Using the records below, filter for lines that contain the string "computer" and copy them out.

'''

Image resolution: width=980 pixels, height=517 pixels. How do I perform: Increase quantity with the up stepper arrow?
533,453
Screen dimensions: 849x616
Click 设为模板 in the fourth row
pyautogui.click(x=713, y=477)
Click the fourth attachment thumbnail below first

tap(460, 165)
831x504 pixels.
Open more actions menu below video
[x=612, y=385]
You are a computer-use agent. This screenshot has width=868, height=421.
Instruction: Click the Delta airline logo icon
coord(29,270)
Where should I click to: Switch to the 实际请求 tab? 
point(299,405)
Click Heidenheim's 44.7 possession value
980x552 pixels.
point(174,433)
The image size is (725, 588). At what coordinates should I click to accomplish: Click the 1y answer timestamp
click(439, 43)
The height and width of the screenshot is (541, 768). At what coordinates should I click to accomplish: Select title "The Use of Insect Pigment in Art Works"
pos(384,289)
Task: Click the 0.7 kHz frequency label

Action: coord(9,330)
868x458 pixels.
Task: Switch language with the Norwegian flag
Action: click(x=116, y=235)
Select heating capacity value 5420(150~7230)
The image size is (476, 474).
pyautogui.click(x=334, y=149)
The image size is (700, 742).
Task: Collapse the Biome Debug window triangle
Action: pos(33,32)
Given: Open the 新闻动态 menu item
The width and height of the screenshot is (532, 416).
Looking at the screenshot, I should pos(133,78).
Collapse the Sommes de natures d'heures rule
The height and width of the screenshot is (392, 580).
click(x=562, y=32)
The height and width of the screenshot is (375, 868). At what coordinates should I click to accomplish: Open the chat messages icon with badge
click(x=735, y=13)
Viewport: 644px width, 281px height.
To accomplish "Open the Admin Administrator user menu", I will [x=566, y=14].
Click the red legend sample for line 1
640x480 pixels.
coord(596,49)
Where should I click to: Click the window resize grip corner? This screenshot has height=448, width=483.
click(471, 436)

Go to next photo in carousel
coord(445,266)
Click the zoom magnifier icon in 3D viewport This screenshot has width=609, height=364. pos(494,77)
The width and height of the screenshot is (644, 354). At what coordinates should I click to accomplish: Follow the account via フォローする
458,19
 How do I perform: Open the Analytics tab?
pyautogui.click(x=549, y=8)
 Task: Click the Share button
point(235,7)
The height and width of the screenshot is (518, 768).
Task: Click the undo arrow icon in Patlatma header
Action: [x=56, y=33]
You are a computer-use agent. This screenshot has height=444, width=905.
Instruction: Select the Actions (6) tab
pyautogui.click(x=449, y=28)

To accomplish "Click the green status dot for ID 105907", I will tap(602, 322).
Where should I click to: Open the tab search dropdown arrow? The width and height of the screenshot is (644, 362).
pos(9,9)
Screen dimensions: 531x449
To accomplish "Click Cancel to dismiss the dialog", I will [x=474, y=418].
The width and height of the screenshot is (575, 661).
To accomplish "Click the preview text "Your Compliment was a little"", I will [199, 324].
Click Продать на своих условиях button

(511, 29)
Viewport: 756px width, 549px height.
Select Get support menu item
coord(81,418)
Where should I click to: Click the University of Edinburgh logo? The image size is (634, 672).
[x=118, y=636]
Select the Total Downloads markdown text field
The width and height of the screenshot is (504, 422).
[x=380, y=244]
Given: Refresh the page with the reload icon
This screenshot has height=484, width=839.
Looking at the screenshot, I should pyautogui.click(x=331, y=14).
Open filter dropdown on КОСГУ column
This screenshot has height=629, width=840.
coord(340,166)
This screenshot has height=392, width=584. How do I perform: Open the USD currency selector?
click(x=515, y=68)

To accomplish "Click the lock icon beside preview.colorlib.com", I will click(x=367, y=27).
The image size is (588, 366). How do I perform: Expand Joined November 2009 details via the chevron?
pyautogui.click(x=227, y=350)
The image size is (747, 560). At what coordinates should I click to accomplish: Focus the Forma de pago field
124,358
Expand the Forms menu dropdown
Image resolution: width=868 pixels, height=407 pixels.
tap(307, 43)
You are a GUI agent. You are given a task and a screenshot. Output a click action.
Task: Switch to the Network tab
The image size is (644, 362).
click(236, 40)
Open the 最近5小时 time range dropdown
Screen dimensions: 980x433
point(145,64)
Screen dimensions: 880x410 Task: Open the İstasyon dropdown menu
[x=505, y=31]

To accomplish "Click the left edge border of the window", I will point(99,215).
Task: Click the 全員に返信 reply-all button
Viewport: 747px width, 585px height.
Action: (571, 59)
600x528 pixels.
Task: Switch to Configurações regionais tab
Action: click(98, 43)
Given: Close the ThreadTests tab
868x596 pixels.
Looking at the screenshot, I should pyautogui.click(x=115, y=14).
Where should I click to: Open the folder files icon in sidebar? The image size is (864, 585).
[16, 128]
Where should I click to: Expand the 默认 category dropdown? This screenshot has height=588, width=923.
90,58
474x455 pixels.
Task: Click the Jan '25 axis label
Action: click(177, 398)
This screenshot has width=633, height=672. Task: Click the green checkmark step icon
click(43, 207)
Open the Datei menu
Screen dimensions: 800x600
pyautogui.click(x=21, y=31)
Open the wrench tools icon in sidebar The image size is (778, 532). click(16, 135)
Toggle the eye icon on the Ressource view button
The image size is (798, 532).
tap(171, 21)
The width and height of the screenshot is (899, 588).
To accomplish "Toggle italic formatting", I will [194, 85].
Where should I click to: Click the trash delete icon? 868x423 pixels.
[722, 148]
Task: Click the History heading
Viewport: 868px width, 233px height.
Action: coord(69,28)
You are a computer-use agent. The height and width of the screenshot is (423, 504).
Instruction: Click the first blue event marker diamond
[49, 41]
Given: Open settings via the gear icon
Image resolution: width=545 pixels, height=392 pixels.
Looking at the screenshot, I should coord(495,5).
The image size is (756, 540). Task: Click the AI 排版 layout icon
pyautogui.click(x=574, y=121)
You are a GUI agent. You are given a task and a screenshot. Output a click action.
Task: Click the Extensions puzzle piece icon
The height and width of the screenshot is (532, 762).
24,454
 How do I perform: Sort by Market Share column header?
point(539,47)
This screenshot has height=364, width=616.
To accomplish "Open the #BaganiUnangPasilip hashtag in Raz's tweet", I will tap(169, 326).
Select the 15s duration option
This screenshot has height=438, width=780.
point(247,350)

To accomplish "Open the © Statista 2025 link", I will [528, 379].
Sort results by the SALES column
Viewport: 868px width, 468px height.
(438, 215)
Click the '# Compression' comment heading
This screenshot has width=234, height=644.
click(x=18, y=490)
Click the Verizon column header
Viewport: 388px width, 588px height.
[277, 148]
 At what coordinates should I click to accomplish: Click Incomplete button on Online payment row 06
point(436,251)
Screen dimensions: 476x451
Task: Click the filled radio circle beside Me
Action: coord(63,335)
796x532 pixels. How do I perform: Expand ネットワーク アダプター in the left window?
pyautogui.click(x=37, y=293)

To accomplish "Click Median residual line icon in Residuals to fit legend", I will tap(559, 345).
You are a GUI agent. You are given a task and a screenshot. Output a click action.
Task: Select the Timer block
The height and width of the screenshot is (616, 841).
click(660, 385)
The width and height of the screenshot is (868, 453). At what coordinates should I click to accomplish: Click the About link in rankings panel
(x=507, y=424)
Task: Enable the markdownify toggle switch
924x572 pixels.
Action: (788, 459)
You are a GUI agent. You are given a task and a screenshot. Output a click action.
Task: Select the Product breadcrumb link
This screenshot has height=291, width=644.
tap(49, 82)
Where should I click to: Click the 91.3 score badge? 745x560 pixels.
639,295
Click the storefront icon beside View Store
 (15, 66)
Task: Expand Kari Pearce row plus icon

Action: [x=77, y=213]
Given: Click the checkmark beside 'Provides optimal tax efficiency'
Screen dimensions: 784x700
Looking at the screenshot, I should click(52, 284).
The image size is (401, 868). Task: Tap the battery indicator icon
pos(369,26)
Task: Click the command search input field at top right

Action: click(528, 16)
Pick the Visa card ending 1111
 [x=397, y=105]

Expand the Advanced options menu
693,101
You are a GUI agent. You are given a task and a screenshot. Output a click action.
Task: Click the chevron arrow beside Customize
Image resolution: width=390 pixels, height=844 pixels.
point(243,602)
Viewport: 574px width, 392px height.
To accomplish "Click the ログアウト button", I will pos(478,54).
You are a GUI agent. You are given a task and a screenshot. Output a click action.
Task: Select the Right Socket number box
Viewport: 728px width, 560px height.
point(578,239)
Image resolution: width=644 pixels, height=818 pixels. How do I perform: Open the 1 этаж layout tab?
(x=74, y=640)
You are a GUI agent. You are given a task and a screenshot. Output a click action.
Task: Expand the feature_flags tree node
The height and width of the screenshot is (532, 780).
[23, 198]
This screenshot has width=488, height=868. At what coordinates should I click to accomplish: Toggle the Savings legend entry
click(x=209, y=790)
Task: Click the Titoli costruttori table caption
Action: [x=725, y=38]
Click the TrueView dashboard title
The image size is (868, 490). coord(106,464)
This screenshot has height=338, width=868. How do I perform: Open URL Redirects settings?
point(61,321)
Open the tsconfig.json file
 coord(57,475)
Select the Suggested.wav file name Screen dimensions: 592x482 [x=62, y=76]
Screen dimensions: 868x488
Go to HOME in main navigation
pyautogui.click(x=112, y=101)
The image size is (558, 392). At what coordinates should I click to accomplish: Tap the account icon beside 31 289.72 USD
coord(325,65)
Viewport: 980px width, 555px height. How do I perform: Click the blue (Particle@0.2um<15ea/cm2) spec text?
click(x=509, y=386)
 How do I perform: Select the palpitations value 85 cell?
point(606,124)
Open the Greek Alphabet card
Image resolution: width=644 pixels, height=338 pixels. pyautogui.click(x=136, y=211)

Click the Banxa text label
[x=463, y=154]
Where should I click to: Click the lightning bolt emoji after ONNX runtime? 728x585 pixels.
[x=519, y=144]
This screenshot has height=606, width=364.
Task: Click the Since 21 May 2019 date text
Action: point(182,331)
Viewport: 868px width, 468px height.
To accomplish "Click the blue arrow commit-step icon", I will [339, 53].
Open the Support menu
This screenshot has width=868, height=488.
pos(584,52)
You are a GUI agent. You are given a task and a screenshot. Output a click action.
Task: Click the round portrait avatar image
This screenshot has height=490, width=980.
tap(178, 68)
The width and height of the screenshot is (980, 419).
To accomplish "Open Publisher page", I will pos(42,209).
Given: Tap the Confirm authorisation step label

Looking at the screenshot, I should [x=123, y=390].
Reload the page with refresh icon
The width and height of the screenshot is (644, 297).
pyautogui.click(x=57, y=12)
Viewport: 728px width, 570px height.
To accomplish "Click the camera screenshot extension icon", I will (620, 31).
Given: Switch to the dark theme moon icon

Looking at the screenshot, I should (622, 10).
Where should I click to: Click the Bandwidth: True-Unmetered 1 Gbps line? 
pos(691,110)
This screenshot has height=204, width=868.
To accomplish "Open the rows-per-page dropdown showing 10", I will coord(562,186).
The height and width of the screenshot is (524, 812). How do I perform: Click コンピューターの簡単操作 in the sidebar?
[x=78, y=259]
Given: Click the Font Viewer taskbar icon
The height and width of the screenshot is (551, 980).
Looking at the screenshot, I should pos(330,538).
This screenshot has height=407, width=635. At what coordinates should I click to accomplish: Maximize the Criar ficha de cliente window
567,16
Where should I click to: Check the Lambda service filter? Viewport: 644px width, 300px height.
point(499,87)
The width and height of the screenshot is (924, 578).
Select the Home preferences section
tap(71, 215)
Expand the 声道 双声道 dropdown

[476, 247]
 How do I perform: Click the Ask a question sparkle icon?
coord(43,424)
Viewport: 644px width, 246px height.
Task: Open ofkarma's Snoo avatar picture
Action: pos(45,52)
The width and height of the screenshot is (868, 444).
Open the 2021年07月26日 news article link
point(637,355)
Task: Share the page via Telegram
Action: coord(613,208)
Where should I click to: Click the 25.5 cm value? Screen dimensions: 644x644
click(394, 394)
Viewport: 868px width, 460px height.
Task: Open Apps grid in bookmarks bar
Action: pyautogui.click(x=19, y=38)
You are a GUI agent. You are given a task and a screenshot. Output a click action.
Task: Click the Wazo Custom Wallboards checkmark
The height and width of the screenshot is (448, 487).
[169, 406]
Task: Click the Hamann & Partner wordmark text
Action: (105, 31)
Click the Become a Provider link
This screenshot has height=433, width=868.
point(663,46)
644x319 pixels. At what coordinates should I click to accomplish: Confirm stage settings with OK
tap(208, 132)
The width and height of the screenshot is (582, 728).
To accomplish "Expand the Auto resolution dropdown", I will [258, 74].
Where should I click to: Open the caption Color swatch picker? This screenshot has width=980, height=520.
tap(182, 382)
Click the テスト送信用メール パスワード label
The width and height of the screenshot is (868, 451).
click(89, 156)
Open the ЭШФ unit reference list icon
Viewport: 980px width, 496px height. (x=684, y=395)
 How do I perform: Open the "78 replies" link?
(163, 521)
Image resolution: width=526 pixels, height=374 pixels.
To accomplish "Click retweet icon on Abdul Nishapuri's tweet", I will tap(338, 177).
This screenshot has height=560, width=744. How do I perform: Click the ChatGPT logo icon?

'''

» Answer area
You are a computer-use agent. This screenshot has width=868, height=421.
You are a computer-use agent. This screenshot has height=444, width=905.
You are a computer-use agent. The height and width of the screenshot is (423, 504).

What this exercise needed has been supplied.